— А в чем дело? Каковы симптомы?
— Очень тревожные: все, что говорит Завадский, кажется мне разумным…
Завадский родился не в рубашке, а в енотовой шубе.
Юрий Александрович Завадский в очередной раз произнес на репетиции характерную для него сентенцию и призвал коллектив подумать над каким-то вопросом:
— Одна голова хорошо, а.
— …с телом куда лучше! — успела вставить Раневская, мгновенно разрушив весь пафос выступления режиссера.
Завадский на собрании назидательно:
— Слово не воробей.
Раневская согласилась:
— Конечно! Оно голубь — нагадит так нагадит!
Завадский принялся рассуждать о необходимости профилактики гриппа и об обязанности каждого актера сделать прививку:
— Обещают, что этой зимой Москву снова свалит грипп.
Раневская тревожно:
— Постановление партии и правительства было, что ли?

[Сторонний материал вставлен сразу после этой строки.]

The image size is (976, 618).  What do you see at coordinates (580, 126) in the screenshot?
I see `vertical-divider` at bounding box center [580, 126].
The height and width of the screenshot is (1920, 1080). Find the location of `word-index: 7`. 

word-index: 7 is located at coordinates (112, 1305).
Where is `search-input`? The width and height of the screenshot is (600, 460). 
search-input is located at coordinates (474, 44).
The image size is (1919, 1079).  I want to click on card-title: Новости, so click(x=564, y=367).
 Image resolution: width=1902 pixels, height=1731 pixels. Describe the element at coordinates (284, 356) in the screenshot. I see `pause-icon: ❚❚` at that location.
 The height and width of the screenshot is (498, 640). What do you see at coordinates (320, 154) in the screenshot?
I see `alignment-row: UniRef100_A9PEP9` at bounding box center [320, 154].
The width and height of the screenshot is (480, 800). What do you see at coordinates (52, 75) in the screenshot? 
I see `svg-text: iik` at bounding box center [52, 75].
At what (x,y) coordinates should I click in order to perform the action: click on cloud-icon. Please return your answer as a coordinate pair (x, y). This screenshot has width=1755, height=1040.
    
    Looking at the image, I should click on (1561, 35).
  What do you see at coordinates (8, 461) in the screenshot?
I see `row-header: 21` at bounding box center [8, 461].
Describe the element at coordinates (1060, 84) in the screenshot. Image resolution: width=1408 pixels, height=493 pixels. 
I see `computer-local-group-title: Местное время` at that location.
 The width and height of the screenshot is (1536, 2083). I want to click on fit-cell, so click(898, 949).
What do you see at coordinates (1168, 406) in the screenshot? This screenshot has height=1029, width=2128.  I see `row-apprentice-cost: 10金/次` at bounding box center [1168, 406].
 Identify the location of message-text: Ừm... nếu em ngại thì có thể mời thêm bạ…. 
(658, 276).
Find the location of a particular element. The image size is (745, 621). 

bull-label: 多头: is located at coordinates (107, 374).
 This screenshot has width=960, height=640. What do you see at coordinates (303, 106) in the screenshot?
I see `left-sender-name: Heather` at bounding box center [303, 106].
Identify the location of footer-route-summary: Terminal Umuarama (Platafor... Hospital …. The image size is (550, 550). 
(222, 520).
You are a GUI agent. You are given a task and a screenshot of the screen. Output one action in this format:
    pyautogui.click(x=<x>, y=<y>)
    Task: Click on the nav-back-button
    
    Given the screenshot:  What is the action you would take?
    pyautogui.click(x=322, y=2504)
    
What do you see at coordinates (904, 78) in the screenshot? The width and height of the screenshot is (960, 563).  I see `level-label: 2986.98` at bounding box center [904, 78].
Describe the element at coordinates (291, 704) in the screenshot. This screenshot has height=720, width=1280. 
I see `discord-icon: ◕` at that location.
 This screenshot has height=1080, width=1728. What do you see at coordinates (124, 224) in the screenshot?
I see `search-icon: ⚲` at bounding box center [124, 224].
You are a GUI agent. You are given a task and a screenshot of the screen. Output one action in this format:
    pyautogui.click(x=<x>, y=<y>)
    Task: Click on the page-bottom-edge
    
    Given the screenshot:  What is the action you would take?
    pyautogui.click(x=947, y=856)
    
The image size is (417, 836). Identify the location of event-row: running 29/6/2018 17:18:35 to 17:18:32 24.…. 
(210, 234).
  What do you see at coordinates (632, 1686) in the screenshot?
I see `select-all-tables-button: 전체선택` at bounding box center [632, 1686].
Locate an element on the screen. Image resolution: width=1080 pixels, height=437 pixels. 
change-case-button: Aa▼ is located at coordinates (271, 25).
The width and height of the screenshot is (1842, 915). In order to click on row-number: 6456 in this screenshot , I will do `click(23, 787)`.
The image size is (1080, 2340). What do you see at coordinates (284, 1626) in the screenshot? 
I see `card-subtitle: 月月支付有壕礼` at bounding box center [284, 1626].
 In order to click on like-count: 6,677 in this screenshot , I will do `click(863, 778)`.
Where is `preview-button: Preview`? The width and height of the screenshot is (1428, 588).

На очередное замечание режиссера Завадского о том, что не мешало бы бросить курить, Фаина Раневская ответила:
— Венера тоже курила…
Пытаясь вспомнить хоть одну Венеру-актрису, Юрий Завадский озадаченно спросил:
— Какая Венера?
— Милосская.
— Кто это вам сказал?
Раневская пожала плечами:
— А почему же ей мужчины руки отбили?
Завадский со злорадным удовольствием пообещал:
— И вам отобьют, Фаина Георгиевна!
Актрису это ни капельки не смутило.
— На памятнике? Пусть отбивают. Только памятник для начала поставьте.
— Зачем вы так подробно расспрашивали Завадского, видит ли он в отпуске сны? — спросила одна актриса Фаину Георгиевну.
— Хочу присниться Юрию Александровичу и испортить ему весь отпуск.
Завадский Раневской:
— Я больше не буду вам ничего советовать, вы и без того умная, придумывайте это сумасшествие сами!
— Ну нет, мне без вашей помощи с ума не сойти!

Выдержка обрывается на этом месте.